Background: The pharmacokinetic properties of remifentanil may allow a rapid analgesic action during painful procedures and short lasting postoperative respiratory depression.
Methods: We carried out a randomized, blind, study in 60 patients to compare remifentanil (continuous i.v. infusion starting at 0.025 micro g kg(-1) min(-1)) and sufentanil (i.v. doses of 0.15 micro g kg(-1)) during extra-corporeal shock wave lithotripsy (ESWL). Pain was assessed using a numerical pain scale (0-100), and pain relief was defined as a score < or =30. Respiratory depression was defined as a ventilatory frequency less than10 breaths min(-1) on two occasions or a peripheral oxygen saturation < or =92%, or administration of naloxone.

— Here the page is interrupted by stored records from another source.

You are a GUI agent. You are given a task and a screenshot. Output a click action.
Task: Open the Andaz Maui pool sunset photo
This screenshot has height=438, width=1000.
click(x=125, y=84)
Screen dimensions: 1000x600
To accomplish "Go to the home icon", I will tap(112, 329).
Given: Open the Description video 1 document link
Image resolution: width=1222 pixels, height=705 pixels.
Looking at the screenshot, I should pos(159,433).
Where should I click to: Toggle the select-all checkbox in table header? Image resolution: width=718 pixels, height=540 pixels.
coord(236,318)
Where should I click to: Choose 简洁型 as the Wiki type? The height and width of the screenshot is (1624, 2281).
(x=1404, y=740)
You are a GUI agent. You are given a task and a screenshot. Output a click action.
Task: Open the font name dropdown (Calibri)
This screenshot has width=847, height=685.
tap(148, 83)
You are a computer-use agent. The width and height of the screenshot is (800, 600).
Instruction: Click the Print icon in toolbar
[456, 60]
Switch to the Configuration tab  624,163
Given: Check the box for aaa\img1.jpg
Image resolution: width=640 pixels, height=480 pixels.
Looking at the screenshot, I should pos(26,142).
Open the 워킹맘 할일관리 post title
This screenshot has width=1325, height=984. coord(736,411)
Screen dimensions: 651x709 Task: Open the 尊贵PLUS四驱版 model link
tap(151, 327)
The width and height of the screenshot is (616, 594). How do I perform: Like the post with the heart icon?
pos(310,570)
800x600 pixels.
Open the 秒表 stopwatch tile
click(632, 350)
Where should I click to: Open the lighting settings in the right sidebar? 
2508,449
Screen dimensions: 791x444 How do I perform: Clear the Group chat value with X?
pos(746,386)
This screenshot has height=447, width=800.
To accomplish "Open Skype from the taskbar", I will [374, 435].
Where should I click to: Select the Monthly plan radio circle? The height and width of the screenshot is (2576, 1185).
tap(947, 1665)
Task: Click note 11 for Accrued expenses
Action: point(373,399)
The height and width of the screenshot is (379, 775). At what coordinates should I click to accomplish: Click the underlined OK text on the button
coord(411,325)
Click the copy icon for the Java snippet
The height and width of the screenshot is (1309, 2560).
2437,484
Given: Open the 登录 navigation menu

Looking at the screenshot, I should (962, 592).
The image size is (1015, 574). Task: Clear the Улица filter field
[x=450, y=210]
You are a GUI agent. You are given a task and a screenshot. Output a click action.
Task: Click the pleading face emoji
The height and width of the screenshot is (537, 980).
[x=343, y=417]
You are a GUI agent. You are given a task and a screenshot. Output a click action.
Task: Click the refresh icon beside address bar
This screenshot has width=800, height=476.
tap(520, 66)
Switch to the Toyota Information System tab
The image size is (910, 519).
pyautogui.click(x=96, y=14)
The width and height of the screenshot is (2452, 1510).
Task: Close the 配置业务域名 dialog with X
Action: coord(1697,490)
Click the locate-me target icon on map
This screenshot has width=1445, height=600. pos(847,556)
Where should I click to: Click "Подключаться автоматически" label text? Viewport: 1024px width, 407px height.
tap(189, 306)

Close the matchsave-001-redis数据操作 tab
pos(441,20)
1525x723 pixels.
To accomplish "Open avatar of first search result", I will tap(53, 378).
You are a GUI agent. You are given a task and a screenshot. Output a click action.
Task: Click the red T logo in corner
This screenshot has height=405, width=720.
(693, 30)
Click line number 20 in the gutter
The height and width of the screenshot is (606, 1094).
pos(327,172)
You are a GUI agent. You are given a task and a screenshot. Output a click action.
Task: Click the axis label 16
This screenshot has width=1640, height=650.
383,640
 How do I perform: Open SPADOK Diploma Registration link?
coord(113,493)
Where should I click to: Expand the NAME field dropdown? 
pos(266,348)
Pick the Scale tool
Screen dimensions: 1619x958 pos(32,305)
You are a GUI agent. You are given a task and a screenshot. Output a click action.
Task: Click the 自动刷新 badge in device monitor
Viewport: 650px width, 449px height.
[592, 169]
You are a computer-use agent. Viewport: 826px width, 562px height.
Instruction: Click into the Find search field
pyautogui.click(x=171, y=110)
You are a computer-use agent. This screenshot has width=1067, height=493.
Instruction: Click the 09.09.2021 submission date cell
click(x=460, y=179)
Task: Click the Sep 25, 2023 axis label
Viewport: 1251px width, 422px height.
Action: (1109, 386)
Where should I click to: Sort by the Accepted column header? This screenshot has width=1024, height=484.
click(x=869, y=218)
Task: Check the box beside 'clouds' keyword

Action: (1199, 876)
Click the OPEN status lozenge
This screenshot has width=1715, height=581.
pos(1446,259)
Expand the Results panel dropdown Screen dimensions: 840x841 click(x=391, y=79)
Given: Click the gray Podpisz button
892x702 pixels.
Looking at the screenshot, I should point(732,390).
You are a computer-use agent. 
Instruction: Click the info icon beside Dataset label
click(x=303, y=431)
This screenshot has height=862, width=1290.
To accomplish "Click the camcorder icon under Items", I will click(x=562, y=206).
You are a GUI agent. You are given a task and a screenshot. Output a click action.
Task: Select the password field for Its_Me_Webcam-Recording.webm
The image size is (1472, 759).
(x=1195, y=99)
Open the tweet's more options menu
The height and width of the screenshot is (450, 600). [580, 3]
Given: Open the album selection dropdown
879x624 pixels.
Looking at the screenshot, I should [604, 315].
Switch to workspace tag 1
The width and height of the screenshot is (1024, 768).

Results: The quality of analgesia was similar in both groups, during and after ESWL. During ESWL, there was no significant difference in respiratory depression in the remifentanil and sufentanil groups (53 vs 73%, NS). The percentage of satisfied patients (73 vs 83%, NS) and satisfied surgeons (97 vs 100%, NS) did not significantly differ between groups. After the procedure patients given remifentanil had less respiratory depression (20 vs 53%, P<0.05) and less nausea and vomiting (3 vs 20%, P<0.05).
Conclusion: A continuous i.v. infusion of remifentanil provided comparable analgesia and caused less respiratory depression and nausea and vomiting than i.v. boluses of sufentanil in patients undergoing extra-corporeal shock wave lithotripsy.